We will not be able to see the baby again until Christmas. Am I wrong for feeling hurt?

 

I see a major disconnect here. I know you have other dc to tend, but unless there is some very major health or travel issues, I don't understand why you can't see the family again sooner.

 

If I were in your shoes, I would find a way to visit again, if only for 2 days/one night within 6 weeks.

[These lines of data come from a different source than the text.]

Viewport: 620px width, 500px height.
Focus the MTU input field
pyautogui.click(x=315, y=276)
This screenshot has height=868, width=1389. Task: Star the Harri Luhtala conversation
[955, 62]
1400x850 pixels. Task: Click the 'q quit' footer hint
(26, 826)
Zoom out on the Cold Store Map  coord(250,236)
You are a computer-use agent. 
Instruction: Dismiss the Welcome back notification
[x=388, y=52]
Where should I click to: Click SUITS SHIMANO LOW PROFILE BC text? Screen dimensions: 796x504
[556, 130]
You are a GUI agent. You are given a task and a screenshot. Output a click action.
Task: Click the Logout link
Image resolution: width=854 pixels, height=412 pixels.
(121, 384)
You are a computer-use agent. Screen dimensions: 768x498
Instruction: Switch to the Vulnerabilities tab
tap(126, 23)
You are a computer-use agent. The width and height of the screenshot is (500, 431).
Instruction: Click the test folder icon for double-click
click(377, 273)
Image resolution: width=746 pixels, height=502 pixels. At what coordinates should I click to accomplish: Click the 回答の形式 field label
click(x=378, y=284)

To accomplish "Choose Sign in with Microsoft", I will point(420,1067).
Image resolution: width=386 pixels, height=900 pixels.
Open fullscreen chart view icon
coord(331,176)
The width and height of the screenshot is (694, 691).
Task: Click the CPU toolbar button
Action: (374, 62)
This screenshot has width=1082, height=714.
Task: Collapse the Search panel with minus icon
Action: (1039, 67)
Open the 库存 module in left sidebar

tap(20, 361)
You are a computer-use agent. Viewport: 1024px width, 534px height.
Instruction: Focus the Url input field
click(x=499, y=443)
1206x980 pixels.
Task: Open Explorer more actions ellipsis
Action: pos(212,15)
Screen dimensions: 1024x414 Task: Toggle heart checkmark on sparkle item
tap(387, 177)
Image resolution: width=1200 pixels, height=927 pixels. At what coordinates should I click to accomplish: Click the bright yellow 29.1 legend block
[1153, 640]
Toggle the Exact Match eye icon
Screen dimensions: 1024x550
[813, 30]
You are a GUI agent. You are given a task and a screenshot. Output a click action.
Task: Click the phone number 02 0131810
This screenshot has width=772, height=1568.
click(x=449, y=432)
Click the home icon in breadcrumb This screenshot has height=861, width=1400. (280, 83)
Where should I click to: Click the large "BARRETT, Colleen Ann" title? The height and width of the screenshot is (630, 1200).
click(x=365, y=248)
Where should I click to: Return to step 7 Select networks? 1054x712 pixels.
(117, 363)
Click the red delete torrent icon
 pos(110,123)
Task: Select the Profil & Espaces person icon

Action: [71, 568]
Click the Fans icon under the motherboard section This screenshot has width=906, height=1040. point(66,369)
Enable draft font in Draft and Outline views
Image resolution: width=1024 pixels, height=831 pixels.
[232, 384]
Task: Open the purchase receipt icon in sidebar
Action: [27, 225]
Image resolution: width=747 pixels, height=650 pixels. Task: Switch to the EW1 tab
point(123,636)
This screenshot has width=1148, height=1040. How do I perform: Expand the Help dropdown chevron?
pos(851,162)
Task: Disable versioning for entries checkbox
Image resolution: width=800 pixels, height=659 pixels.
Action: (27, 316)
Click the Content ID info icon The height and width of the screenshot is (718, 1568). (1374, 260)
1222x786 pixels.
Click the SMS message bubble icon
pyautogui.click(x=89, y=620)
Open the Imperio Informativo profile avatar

And, I would schedule this at your daughter's convenience to the extent you are able (say, at least offer two or three choices of days/times for her to select from).

 

You could even road trip and take all the kids to visit for a day or so, perhaps staying with one of those nice in-laws if room is an issue and/or you can't afford a hotel.

 

I think it's time to be sure to focus on your dd as a MOM and not as your DD. She has so much to balance, and needs your encouragement and absolutely no demands or pressure from you.

 

It's got to be a big transition going from the mom/matriarch of a large family to being in the back seat as grandma, but that is natural and a good thing!! Don't spoil this by being petty. And, don't let your dh shorten his stay either. They'll notice and it will hurt, if not now, then later when they think back to it. They'll remember *everything* from this special time in their lives. . . good, bad, helpful, demanding. . .

 

Be your dd's rock, her supporter, her protector. . . now is the time you really have to be someone she will cling to and come to, not someone who makes her life harder.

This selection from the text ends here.